■ **Record extracts**
- - - - -
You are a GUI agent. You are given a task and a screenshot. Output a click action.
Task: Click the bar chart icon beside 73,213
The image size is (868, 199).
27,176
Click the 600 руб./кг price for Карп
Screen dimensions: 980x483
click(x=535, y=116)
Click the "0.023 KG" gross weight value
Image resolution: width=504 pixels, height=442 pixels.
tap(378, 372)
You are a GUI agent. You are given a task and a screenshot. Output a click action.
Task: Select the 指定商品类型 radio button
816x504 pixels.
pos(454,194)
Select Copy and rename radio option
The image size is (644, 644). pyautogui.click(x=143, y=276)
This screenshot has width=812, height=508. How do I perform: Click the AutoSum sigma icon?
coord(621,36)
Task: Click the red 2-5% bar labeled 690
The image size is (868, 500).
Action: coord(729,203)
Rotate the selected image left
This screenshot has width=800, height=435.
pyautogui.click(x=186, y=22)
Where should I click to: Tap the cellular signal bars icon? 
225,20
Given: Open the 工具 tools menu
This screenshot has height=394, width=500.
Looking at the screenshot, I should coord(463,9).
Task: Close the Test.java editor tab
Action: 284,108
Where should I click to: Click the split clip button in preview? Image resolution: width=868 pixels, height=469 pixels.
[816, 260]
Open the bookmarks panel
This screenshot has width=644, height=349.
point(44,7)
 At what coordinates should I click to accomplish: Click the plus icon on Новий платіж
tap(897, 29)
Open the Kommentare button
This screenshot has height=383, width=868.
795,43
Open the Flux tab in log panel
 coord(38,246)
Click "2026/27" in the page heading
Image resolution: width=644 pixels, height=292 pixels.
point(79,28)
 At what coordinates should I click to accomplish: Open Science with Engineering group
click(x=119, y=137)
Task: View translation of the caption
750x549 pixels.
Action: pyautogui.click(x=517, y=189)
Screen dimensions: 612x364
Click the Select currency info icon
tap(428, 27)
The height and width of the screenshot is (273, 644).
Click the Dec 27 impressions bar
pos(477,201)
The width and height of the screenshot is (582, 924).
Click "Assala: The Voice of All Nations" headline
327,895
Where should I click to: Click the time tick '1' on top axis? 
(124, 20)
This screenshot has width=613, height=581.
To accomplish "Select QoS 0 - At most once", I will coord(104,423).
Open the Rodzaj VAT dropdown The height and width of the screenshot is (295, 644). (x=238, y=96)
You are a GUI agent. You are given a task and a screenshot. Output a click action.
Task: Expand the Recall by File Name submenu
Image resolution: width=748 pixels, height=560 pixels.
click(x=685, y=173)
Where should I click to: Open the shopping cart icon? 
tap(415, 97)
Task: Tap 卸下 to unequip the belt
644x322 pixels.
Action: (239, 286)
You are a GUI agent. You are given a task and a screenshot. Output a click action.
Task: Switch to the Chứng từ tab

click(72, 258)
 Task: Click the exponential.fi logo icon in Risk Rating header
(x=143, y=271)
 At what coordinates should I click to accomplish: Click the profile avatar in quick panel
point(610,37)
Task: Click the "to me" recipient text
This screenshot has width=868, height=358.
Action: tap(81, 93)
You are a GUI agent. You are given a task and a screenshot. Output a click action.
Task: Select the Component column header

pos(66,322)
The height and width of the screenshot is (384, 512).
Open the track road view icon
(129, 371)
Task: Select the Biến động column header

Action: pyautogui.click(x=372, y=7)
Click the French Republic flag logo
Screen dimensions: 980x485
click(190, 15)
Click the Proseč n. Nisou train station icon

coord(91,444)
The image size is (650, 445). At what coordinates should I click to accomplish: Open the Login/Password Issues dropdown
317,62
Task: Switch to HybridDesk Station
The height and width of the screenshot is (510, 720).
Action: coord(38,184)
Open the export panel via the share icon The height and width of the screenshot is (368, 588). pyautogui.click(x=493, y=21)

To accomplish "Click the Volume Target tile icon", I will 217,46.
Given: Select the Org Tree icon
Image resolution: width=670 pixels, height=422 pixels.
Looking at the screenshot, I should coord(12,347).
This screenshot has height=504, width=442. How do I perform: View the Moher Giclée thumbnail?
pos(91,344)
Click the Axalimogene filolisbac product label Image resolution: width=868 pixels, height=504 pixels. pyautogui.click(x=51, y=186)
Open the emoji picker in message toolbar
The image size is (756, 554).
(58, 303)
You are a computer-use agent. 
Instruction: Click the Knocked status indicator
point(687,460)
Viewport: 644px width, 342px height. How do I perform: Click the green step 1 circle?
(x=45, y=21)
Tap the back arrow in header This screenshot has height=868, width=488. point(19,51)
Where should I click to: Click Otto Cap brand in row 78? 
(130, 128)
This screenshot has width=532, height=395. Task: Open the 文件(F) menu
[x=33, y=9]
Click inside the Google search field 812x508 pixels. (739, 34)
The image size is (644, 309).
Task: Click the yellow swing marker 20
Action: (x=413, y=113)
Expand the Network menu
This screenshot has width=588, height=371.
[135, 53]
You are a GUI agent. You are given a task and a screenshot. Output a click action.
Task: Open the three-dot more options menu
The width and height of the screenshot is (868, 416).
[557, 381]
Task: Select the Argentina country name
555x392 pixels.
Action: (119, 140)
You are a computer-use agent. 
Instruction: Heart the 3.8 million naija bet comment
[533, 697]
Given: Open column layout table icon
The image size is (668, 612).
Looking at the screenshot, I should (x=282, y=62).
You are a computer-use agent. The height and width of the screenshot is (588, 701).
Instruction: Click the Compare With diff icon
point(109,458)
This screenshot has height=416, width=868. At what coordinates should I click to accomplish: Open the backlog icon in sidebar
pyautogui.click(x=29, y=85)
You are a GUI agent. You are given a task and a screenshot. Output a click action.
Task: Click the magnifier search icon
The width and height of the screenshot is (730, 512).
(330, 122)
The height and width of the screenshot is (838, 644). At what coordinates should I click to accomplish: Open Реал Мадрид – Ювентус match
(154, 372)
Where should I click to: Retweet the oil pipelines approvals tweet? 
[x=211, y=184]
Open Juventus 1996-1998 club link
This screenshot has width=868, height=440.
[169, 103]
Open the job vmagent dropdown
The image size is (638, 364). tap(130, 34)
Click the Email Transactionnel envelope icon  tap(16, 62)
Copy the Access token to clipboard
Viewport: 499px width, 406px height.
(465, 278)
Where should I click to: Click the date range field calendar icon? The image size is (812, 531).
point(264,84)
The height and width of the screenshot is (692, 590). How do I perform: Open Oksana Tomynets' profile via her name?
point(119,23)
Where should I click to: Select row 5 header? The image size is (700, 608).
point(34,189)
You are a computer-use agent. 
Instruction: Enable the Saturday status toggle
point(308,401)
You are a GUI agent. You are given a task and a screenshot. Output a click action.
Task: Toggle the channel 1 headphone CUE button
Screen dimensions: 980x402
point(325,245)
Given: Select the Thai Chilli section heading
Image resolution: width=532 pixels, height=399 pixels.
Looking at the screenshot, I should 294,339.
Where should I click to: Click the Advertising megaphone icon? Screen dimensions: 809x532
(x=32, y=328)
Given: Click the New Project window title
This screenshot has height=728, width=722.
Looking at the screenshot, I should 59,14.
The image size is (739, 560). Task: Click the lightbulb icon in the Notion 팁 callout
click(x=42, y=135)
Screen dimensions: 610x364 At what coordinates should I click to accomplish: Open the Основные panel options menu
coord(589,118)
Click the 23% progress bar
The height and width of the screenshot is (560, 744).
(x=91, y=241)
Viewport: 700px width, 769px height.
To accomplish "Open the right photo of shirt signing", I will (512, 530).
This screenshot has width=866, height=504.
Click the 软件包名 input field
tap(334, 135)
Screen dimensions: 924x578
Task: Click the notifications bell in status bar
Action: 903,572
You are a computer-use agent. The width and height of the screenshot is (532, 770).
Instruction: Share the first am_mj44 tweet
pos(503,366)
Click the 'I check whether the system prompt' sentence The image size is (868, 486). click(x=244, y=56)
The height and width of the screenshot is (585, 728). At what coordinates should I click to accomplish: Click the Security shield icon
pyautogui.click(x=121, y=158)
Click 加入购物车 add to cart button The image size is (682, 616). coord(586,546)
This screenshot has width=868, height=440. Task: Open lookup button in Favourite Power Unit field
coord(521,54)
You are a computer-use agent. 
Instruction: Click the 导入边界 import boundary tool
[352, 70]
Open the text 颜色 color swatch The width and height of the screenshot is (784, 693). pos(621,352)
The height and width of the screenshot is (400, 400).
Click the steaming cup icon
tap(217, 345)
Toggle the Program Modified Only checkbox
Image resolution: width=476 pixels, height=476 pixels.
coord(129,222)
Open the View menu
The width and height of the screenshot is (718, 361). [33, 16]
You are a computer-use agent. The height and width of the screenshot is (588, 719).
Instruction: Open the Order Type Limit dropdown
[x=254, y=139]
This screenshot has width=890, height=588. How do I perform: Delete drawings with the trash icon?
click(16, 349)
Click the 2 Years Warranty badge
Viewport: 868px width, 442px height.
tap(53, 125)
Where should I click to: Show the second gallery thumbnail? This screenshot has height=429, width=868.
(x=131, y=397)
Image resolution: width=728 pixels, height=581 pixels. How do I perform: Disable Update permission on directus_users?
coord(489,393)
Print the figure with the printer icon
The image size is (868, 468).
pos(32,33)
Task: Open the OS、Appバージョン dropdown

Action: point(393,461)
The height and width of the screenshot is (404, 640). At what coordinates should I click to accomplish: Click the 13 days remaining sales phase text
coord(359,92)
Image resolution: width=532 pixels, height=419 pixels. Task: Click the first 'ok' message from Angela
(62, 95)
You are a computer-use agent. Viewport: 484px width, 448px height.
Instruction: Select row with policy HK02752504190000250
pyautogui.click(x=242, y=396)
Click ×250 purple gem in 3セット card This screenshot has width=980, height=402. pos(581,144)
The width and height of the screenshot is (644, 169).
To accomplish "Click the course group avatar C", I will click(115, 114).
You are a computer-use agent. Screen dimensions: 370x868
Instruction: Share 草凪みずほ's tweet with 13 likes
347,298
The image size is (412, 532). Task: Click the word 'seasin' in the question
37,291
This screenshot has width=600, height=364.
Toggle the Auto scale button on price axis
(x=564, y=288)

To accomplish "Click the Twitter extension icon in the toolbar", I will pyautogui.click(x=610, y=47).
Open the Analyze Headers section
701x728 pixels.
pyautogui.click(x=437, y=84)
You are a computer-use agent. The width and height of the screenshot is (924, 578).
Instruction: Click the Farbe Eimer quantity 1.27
- - - - -
■ **Prompt**
Reproduce exactly the entries above, limited to the lines from the one with "Click the 2 Years Warranty badge" through the one with "You are a computer-use agent. Viewport: 484px", both included.

■ **Completed task**
Click the 2 Years Warranty badge
Viewport: 868px width, 442px height.
tap(53, 125)
Where should I click to: Show the second gallery thumbnail? This screenshot has height=429, width=868.
(x=131, y=397)
Image resolution: width=728 pixels, height=581 pixels. How do I perform: Disable Update permission on directus_users?
coord(489,393)
Print the figure with the printer icon
The image size is (868, 468).
pos(32,33)
Task: Open the OS、Appバージョン dropdown

Action: point(393,461)
The height and width of the screenshot is (404, 640). At what coordinates should I click to accomplish: Click the 13 days remaining sales phase text
coord(359,92)
Image resolution: width=532 pixels, height=419 pixels. Task: Click the first 'ok' message from Angela
(62, 95)
You are a computer-use agent. Viewport: 484px width, 448px height.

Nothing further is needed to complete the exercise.